Not only was I bullied at school, but I was also abused at home. School was a living hell, and so was my home life. Receiving the brunt of the force in both my home and school life brought me to my knees in distress. I couldn’t function anymore. I slept my days away. I stopped eating for several weeks at a time. Even so, at school I tried to keep my life as normal as possible and tried not to show my pain to others, which is why this is the first time I have ever written about any of this.
Not only was I fatigued and not eating, I also started to self-mutilate by cutting my stomach. I would sit on my bathroom floor and bleed for hours. My “friends” did not pay any mind, because all of them were turned against me by the lies and insults said about me. I sat there alone on the cold floor with “Goodbye My Lover” by James Blunt and “Broken” by Seether and Amy Lee blaring to drown out my crying.

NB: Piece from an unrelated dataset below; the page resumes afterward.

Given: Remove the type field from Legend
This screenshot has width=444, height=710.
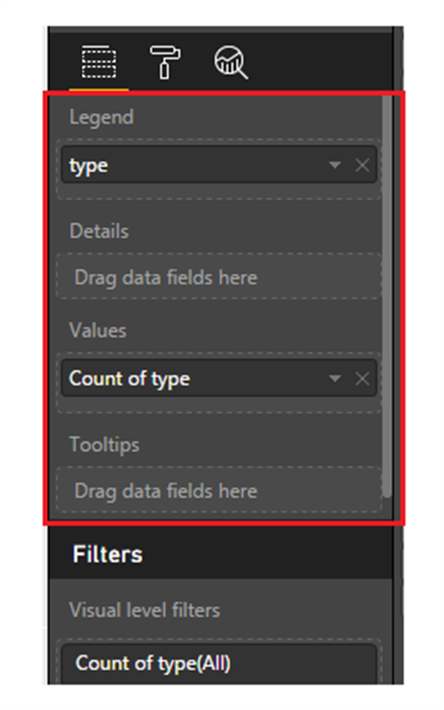Looking at the screenshot, I should coord(362,165).
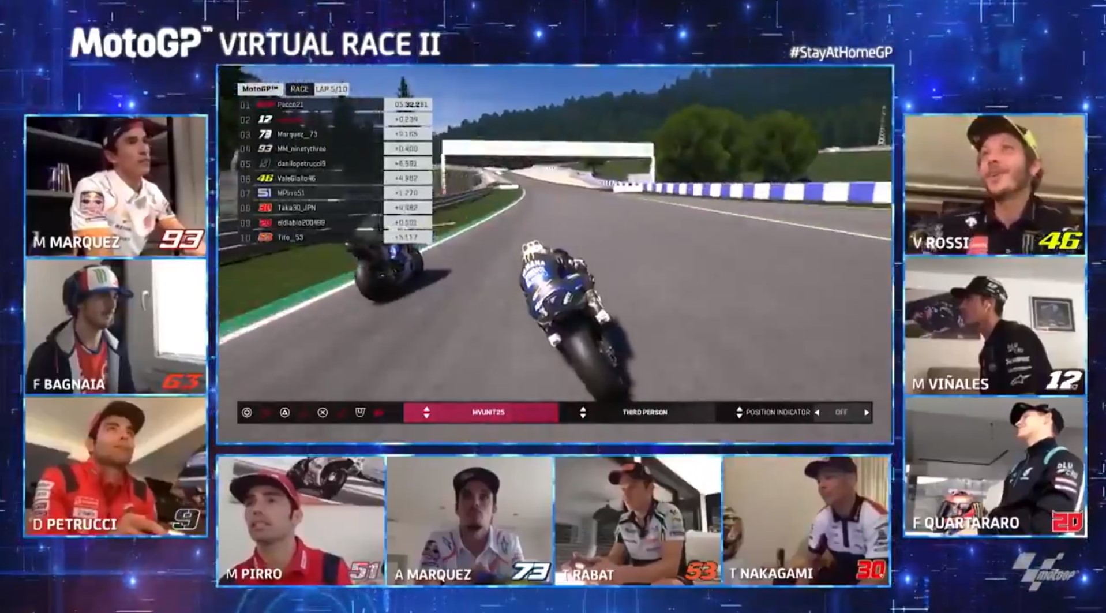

To top it all off, when the abuse at home wasn’t ongoing, and I felt like I was safe from all of the bullying that occurred at school, I was forced to deal with the fabulous invention of social media— where people who can hide behind their computer screens can say 10x more negative things about you that they either didn’t have enough time to say about you during the day or didn’t have the courage to say out loud. I think the social media bullying might have been the worse, because it allowed up to (sometimes about) 50 people to attack you at once— and there isn’t a damn thing you can possibly do about it. Especially when your friends have all run the other direction and you are 50:1.
I was diagnosed with Bipolar Disorder II, Anxiety Disorder with Panic, and Post Traumatic Stress Disorder around my 18th birthday. It kills me to think that everyone who put me down in high school never stopped to think about who I am as a person. They might not have liked how I looked, what I said, or what I did. But there is so much more to a person than what shows on the outside. There’s their cognition, their emotions, their childhood, their personality… the list goes on and on. But nobody ever stopped to think about what was going on in my head. Nobody ever stopped to think that maybe I was going through enough as it was.
I am 3 years out of high school now, and living across the country with my handsome fiance, who is hands down the best thing that has ever happened to me. A lot of the bullying is blurred, but there are some memories that feel like they just happened yesterday; some days I think they will never go away. The memory that seems to stick the most is a text message I received from someone, which seemed to be the start of all of the bullying, that read “I promise I will destroy your life.”
I can still feel the cringe in my stomach when I read that text message. I even know where I was sitting and who I was with (Burger King with my grandmother). When did teenagers suddenly posses the power to transform themselves into God? When did people discover a reason that justifies controlling someone else’s life to the point that it is “destroyed”?
I was biologically predisposed for my illnesses. I cannot say that anyone caused me to be diagnosed with things that I will have to live with for the rest of my life. But my surroundings over my lifetime have triggered the onsets. I’m not quite sure if there is any possible way to explain how it feels to be bipolar. To have ups and downs that you have no control over. To sit in class thinking about everything that is wrong with you, and feel like everyone is staring at you. To be entirely convinced that your devoted significant other will leave you when there is no evidence saying that they will.
I will never be able to get back all those years in high school that I spent in misery. I will never be able to erase my scars. I will never be able to go to a high school reunion and not worry about what people are saying about me. I will never be able to go back to my hometown without having to worry about running into someone who will make sure to ruin my day. I have never gotten apologies from the people who put me through the worst in high school, and probably never will.
But I will be able to say that I am a survivor of bullying. I am a person living and dealing with Bipolar Disorder, and doing the best job that I can. I have found the love of my life, one who supports me day in and day out, and who accepts me— illnesses and all. I have helped numerous people with mental illness, and am well on my way to helping more.
This is my letter to the world, who has not been fair nor decent to me. Who seemingly has given me more obstacles than opportunities. Who has closed more doors than it has opened. This is me saying that you really do find your strength when strength is your opposition. Maybe the mentally ill are the mentally strong, because who else has a battle with their mind on a daily basis and still gets out alive? Maybe, just maybe, the bullying I endured was a blessing in disguise. I will never forget the hurt, nor the torment. But at the end of the day, I know who I am, and I will always stay true to that. So this is my thank you to all of the people who have put me down so tremendously over the years. Thank you for making me the headstrong person that I have become.